Sort through the listing below and keep each line with the word "computer". Copy those.

#### [Material for this exercise]
──────

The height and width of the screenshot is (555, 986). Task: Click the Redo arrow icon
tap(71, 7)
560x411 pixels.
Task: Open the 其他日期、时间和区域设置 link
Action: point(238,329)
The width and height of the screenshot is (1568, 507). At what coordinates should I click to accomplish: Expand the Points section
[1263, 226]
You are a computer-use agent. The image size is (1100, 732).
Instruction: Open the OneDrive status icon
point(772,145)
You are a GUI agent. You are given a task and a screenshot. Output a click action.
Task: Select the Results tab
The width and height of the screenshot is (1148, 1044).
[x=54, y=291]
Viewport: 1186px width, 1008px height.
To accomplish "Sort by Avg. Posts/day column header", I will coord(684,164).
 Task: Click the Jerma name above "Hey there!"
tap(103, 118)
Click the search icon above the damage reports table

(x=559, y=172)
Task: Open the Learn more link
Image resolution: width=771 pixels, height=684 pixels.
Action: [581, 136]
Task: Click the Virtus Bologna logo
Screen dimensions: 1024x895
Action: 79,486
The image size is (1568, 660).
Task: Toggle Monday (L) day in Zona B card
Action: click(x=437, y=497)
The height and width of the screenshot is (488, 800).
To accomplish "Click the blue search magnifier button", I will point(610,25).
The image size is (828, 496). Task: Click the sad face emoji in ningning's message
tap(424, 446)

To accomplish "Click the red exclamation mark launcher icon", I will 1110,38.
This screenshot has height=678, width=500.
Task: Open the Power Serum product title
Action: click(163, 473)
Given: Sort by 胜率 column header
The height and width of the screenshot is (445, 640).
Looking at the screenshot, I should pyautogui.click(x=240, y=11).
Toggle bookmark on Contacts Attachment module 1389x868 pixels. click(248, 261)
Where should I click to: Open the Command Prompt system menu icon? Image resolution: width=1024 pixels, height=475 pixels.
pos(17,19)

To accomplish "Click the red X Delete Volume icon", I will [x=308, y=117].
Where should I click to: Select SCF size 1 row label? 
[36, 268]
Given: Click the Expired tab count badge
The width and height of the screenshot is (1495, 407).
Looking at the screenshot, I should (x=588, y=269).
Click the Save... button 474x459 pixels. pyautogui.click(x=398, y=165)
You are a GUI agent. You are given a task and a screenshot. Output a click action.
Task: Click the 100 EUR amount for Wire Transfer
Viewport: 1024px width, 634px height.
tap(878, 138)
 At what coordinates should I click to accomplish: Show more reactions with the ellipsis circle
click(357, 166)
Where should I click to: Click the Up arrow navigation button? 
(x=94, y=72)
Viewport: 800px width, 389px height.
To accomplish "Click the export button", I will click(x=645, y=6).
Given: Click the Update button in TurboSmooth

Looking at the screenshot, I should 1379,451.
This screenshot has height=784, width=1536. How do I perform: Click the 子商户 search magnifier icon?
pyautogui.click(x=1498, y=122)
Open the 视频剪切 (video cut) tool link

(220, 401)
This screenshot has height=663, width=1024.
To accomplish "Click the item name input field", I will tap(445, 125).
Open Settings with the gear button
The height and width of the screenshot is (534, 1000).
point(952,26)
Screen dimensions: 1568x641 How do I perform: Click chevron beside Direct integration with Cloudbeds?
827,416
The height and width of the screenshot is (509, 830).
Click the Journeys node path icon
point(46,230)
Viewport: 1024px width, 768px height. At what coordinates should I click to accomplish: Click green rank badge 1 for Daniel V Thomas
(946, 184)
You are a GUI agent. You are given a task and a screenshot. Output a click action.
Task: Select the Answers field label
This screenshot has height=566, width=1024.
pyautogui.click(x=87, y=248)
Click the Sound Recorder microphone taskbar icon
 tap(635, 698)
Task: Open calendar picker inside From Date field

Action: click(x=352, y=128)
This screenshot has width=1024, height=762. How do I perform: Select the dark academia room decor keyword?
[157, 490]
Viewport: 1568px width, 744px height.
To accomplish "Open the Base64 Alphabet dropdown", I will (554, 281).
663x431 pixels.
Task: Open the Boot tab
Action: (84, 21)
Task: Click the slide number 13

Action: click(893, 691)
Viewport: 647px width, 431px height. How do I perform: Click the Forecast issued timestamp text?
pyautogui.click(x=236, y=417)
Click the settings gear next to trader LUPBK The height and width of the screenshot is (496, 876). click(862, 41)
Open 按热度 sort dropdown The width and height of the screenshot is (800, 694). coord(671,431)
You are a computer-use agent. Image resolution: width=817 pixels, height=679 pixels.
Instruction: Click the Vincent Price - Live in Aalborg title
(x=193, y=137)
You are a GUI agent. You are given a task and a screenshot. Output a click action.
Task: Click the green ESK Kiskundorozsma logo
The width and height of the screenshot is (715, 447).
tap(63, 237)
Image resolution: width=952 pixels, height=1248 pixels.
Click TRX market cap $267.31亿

──────

#### [Exercise solution]
You are a computer-use agent. The image size is (1100, 732).
You are a computer-use agent. Image resolution: width=817 pixels, height=679 pixels.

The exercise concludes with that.